Seguindo Lacan com a matemática e a topologia para a psicanálise, a feminista Julia Kristeva é criticada no livro pelos seus trabalhos de linguística e semiótica dos anos 70, pertencentes, segundo os autores "aos piores excessos do estruturalismo". O capítulo sobre ela mostra as milhares de contradições, imprecisões e enunciados carentes de sentido nos quais cai a acadêmica ao tentar usar, por exemplo, a teoria dos conjuntos como ponto de partida de uma teoria social.

A dupla dinâmica Deleuze e Guattari também não escapa ao olhar de Sokal e Brickmont. A obra de Deleuze é de fato muito difícil de entender. Alguns defenderão que a dificuldade é uma questão de complexidade e profundidade que poucos conseguem captar. A análise da equipe de Imposturas Intelectuais, no entanto, nos traz diferentes conclusões: "verifica-se que existe uma grande concentração de termos científicos empregados fora do contexto e sem uma lógica aparente, pelo menos se se atribui a eles seu significado científico habitual. [...] Estamos bem conscientes que o objeto de Deleuze e Guattari é a filosofia, não a popularização da ciência.

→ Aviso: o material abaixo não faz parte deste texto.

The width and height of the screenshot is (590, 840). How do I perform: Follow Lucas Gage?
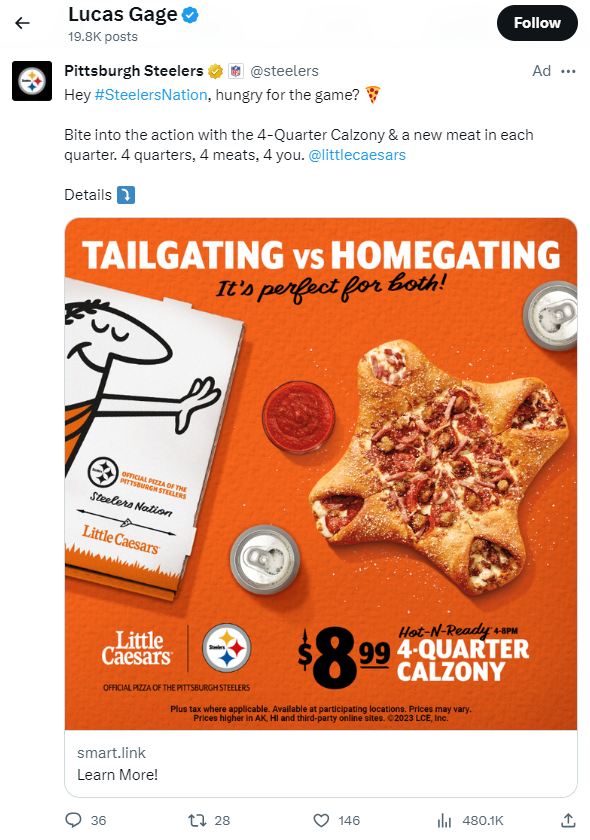[x=537, y=23]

Contudo, que função filosófica pode ser preenchida por esta avalanche de jargão científico (e pseudocientífico) mal digerido?".

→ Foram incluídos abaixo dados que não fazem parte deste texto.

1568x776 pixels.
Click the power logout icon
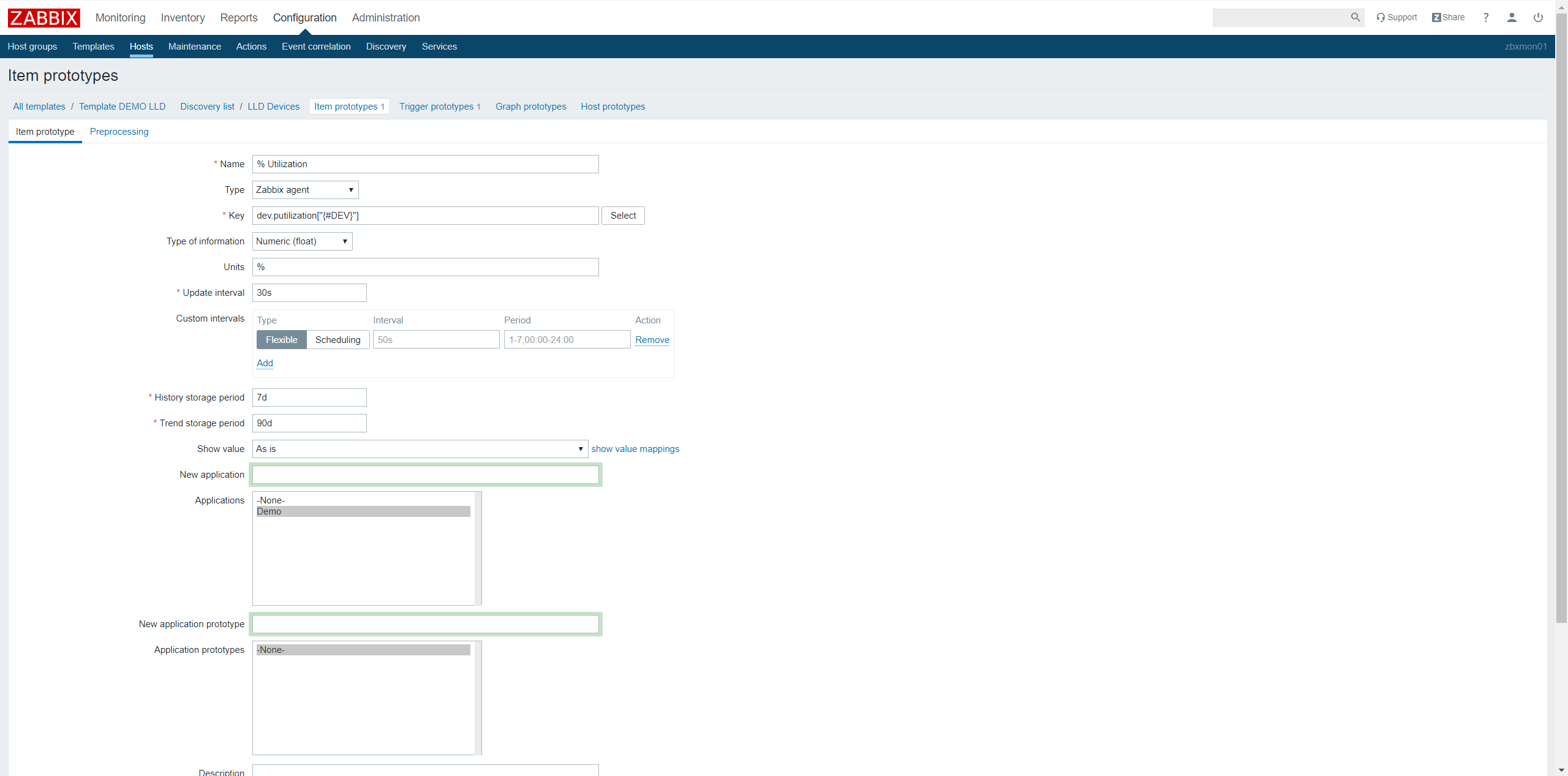(1538, 18)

Depois de examinar vários casos de impostura intelectual, o último exame tem por objeto o artigo-paródia produzido por Sokal. Qualquer semelhança com os textos dos pensadores que foram observados nos capítulos anteriores não é nada senão uma coincidência proposital, devidamente arquitetada pelo físico ao elaborar o seu pseudoartigo.

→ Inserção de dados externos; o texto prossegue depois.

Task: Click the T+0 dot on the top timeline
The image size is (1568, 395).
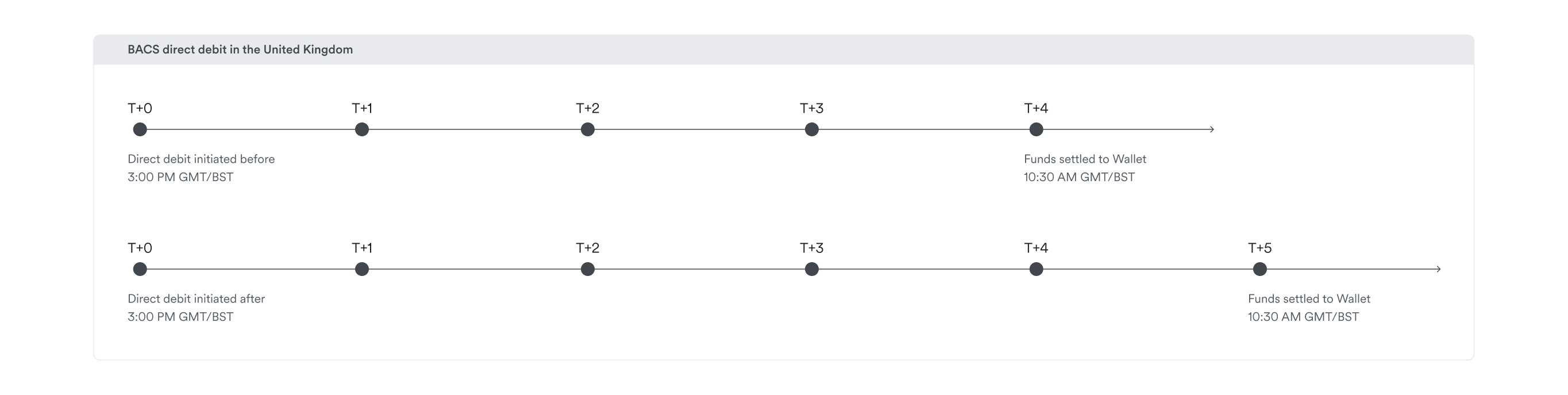Action: coord(140,129)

Esse manual para desmascarar charlatões acadêmicos foi elogiado por diversos intelectuais, entre os quais Noam Chomsky, que considerou Imposturas Intelectuais "uma contribuição oportuna e substancial". Contudo, esse ousado estudo também sofreu críticas: Kristeva considerou o livro "um produto intelectual e politicamente insignificante", enquanto Derrida disse somente "pobre Sokal". Ambas as citações, que são verdadeiras, figuram a contracapa como uma grande ironia.

É um trabalho sem dúvidas polêmico, divertido e de discurso coerente. Imperdível. Qualquer pessoa que tenha interesse em filosofia e ciências humanas precisa conhecer  Imposturas Intelectuais, pois, se até mesmo autores de renome internacional mostram atitudes assim, é necessário que nos vacinemos contra os males da filosofia pós-moderna que usa e abusa de discursos sem sentido construídos sobre alicerces pseudocientíficos.